Jakarta, October 24, 2023 – The Civil Society Coalition for Security Sector Reform (SSR) is deeply concerned about the escalating conflict in Myanmar and its connections to several Indonesian State-Owned Enterprises (BUMN) allegedly involved in the procurement of weapons and ammunition for the military junta. On October 3, 2023, Marzuki Darusman (Former Head of the Independent Fact-Finding Mission for Myanmar), Feri Amsari (Academic from Andalas University, West Sumatra, Indonesia), the Myanmar Accountability Project (MAP), and Za Uk Ling (Deputy Executive Director of the Chin Human Rights Organization) presented their report to the National Commission on Human Rights (Komnas HAM) regarding the alleged involvement of three BUMN, namely PT. Pindad, PT. PAL, and PT. Dirgantara Indonesia, in arms trade and procurement to the military junta through their broker, True North Ltd.

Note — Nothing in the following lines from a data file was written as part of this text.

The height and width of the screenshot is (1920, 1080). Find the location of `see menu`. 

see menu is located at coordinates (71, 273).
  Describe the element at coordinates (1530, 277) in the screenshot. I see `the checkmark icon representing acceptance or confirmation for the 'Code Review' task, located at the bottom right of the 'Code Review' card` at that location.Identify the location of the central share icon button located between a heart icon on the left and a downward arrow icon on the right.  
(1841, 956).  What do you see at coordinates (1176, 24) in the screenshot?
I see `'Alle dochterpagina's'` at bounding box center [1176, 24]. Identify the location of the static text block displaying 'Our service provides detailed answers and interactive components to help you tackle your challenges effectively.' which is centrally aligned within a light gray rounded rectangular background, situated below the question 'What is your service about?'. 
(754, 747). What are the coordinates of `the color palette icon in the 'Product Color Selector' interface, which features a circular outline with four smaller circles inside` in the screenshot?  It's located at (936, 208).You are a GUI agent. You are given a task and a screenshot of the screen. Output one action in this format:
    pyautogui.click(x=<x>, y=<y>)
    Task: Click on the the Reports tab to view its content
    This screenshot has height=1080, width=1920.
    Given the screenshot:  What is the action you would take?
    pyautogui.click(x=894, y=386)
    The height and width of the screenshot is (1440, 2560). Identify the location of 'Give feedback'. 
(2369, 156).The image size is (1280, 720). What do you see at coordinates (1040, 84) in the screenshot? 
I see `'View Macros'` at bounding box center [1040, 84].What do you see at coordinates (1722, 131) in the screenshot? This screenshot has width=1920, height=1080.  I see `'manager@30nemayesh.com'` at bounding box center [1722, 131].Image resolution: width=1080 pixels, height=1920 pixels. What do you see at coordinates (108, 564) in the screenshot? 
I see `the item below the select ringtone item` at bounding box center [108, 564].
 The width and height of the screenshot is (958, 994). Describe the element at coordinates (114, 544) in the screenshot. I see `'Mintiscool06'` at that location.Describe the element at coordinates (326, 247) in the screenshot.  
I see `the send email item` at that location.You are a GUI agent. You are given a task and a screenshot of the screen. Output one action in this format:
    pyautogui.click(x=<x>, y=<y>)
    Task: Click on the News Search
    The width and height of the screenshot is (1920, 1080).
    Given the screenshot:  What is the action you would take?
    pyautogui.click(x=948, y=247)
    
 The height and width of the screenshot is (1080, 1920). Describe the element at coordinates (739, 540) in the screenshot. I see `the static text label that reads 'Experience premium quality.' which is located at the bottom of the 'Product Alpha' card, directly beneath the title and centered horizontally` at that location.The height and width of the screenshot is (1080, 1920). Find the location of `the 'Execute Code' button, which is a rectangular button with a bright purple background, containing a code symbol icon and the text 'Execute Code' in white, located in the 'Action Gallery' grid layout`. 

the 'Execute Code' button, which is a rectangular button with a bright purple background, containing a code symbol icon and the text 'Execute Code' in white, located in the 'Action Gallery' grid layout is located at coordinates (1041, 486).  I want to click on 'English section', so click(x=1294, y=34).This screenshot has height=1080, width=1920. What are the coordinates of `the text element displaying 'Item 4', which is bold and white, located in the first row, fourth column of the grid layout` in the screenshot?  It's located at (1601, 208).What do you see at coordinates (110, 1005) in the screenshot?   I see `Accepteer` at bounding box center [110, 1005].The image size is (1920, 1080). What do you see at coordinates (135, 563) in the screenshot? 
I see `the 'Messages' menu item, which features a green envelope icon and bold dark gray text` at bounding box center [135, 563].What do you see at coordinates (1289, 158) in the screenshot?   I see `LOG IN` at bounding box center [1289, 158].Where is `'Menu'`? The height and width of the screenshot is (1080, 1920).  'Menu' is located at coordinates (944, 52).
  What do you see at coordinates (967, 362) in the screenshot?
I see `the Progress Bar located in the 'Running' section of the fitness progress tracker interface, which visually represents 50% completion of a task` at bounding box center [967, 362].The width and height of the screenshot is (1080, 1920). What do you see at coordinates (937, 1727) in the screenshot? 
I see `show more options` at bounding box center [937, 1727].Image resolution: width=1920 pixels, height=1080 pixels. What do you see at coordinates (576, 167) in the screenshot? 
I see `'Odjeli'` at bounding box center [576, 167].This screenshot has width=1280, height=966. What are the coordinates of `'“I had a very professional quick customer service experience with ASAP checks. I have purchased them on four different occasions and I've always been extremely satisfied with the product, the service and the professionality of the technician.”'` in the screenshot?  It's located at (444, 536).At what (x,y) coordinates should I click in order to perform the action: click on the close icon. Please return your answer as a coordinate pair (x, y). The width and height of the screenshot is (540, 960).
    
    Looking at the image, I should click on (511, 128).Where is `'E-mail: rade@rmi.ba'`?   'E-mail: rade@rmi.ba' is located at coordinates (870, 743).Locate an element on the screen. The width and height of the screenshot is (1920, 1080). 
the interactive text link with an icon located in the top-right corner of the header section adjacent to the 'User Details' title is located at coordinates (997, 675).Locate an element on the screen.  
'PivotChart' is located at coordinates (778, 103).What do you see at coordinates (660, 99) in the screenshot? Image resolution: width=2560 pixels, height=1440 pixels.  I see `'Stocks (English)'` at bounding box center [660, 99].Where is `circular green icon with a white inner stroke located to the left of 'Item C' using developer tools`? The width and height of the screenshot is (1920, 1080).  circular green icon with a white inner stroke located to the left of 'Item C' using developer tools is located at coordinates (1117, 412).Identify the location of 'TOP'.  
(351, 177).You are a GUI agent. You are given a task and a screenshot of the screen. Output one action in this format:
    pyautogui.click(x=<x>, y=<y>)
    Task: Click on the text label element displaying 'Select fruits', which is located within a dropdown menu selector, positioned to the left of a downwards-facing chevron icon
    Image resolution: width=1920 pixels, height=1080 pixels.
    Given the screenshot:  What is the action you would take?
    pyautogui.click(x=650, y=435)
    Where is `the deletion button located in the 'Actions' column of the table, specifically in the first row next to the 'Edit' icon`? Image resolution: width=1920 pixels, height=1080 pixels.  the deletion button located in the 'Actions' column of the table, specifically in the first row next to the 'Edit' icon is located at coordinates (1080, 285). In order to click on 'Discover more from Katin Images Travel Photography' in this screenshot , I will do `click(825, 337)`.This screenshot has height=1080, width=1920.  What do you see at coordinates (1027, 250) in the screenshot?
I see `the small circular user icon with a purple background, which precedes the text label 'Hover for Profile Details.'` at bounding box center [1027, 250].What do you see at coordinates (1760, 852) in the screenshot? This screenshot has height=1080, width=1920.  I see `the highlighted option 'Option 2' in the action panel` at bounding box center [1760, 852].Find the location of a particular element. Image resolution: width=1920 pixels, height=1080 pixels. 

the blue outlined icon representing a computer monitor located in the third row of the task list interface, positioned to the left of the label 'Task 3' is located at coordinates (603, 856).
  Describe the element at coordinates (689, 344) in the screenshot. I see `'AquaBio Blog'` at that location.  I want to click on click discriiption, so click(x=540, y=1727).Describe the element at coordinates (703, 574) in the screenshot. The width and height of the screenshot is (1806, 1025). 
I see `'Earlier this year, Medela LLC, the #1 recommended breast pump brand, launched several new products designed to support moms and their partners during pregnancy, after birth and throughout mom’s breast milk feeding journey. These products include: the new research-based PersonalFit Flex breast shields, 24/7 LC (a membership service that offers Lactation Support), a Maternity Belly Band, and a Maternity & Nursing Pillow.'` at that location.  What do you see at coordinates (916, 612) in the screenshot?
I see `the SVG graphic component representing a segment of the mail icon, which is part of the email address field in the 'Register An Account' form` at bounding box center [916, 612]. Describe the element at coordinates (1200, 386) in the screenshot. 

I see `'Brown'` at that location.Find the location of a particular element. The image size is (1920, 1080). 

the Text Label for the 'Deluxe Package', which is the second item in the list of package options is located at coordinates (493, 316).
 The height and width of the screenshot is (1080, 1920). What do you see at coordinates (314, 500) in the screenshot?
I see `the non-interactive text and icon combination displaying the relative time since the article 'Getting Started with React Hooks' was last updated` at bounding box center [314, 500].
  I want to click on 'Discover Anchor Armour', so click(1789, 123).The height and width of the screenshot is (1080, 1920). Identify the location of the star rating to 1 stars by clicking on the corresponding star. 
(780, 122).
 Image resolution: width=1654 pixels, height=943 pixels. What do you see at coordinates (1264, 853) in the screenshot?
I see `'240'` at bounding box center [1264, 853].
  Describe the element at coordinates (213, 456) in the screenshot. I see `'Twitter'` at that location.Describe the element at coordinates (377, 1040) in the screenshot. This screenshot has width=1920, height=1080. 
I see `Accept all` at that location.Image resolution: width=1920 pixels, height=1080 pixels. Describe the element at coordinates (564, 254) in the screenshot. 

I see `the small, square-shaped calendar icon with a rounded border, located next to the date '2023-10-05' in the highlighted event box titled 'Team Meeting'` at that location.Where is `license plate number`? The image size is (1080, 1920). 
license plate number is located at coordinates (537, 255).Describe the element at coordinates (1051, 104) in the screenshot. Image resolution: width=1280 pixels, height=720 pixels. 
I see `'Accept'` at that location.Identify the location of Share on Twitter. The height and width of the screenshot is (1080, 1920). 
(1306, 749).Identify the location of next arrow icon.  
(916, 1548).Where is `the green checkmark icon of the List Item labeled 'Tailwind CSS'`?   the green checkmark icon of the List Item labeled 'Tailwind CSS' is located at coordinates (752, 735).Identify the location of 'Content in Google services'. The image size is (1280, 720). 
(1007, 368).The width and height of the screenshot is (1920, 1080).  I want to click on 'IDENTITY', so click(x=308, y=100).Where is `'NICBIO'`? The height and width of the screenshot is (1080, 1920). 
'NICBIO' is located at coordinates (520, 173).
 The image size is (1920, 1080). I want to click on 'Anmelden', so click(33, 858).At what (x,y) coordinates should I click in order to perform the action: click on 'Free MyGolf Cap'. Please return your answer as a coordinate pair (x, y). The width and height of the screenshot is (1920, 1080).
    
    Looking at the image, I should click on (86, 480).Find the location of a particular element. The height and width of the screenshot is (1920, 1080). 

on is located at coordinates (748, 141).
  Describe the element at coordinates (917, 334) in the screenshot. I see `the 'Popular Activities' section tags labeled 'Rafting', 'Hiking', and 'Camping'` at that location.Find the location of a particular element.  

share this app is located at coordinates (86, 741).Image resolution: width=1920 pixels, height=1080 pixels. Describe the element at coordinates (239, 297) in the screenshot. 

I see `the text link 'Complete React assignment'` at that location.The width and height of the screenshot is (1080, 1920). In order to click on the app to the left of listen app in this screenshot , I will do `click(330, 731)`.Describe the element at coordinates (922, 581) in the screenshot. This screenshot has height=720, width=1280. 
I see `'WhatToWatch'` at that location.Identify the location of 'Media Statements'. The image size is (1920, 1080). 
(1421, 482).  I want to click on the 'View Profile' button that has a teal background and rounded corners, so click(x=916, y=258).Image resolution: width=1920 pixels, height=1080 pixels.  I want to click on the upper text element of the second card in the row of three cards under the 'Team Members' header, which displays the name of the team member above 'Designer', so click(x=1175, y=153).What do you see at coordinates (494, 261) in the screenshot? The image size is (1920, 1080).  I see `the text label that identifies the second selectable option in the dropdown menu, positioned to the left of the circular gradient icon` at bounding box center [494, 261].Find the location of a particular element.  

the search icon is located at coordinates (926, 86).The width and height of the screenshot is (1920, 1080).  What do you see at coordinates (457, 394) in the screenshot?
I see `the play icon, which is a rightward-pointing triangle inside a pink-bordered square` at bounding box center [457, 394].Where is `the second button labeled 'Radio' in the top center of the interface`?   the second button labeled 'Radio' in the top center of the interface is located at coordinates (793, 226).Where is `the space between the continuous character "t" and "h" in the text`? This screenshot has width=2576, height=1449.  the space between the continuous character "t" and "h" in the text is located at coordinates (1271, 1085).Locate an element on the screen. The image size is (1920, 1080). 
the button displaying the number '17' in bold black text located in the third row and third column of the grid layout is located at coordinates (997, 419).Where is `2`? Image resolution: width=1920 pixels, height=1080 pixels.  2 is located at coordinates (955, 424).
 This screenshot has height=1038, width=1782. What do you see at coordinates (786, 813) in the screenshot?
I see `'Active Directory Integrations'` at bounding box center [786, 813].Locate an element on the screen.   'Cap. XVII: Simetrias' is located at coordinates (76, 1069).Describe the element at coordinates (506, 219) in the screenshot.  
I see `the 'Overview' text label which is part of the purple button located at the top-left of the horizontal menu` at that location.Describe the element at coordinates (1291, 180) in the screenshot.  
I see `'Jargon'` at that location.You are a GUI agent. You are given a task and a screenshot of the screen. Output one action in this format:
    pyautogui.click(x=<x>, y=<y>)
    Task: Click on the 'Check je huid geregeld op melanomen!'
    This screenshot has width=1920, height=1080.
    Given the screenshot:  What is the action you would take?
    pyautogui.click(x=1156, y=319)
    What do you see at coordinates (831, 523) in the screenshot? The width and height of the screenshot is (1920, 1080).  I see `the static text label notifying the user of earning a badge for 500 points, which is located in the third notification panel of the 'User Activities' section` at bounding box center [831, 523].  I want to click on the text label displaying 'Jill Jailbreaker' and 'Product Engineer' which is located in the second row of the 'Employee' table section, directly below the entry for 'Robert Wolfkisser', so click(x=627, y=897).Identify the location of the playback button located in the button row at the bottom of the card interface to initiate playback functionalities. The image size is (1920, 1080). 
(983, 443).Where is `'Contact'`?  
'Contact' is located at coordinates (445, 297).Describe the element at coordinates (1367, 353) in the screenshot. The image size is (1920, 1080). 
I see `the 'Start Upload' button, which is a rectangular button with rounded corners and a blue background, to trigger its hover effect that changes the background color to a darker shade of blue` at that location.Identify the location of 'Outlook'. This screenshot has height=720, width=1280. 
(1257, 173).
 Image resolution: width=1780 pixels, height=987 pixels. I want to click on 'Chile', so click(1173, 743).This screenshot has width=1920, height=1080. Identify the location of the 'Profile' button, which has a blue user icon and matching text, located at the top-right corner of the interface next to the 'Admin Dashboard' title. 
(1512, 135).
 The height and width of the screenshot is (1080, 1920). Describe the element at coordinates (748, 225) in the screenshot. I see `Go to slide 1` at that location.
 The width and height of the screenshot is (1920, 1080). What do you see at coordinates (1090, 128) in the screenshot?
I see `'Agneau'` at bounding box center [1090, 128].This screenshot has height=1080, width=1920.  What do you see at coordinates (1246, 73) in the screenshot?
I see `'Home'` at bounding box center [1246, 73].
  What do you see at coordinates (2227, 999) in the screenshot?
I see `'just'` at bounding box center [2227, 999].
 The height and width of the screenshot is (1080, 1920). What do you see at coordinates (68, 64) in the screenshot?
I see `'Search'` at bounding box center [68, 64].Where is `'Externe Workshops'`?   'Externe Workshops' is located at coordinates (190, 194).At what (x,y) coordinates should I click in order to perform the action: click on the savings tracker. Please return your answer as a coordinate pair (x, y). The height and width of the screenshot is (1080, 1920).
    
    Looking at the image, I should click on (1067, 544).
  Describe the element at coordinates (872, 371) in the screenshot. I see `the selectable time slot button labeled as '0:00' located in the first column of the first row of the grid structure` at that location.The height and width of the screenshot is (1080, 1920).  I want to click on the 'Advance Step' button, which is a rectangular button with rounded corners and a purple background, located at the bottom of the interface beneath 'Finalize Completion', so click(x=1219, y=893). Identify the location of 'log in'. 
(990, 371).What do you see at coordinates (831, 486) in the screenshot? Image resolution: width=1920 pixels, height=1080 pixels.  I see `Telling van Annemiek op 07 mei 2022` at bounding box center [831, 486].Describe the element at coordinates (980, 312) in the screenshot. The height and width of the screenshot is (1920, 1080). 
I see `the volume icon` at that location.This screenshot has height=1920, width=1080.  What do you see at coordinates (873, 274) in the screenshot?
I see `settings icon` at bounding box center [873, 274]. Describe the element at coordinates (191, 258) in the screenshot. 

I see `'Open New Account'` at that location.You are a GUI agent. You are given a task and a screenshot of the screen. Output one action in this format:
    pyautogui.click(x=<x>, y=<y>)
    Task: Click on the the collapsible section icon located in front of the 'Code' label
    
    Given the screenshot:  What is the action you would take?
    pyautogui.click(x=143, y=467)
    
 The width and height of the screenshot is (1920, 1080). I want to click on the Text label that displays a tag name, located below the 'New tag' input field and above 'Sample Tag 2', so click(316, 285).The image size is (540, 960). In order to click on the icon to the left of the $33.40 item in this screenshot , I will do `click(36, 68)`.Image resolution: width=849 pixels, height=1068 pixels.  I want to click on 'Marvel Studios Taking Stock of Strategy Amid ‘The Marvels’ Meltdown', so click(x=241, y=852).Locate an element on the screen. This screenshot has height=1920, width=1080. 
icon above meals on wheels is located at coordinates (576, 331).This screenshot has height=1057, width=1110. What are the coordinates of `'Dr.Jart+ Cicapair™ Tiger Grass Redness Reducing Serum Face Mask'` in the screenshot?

However, the three concerned state owned enterprises (BUMN) and their parent company, Defend.ID, have claimed that they have never been involved in supplying defense and security equipment to the military junta. They emphasize their adherence to UN Resolution 75/287, which prohibits the supply of weapons to the junta. These claims contradict the reports presented by the four individuals. In fact, PT. Pindad, on its website, stated that on July 24, 2023, during President Joko Widodo’s visit, the defense industry company confirmed the shipment of ammunition to the United States and several Asian countries, including Myanmar.
Recognizing the urgency of further investigating these allegations, the SSR Coalition believes that the Indonesian House of Representatives (DPR) has a crucial role in following up on the issues raised in the report. According to Article 79 Paragraph 3 of Law No. 17 of 2014, the DPR holds several special rights, including the right of interpellation. This article explains that the right of interpellation is the “DPR’s right to conduct an investigation into the implementation of a law and/or government policy related to matters of great importance, strategic significance, and broad societal impact, suspected of being in conflict with existing regulations.”
The Coalition further emphasizes that DPR Commissions I and VI play a central role in utilizing the right of interpellation. Commission I oversees the Ministry of Defense and the Ministry of Foreign Affairs, both of which are involved in this matter. The Ministry of Defense issues licenses for the export of weapons, including the issuance of End User Certificates (EUC) to ensure transparency regarding the recipients or purchasers of these items. The Ministry of Foreign Affairs provides considerations for conventions or international regulations related to arms embargoes to Myanmar. Commission VI, which oversees BUMN ministries, plays a crucial role in overseeing these state-owned enterprises that are fully state-owned or are state-owned enterprise subsidiaries, where compliance is a vital aspect.
Therefore, the Civil Society Coalition for Security Sector Reform (SSR) urges DPR Commissions I and VI to exercise their interpellation rights to investigate the Ministry of Defense in terms of licensing the production and delivery of weapons to the junta through True North Ltd, which has exacerbated the humanitarian crisis in Myanmar.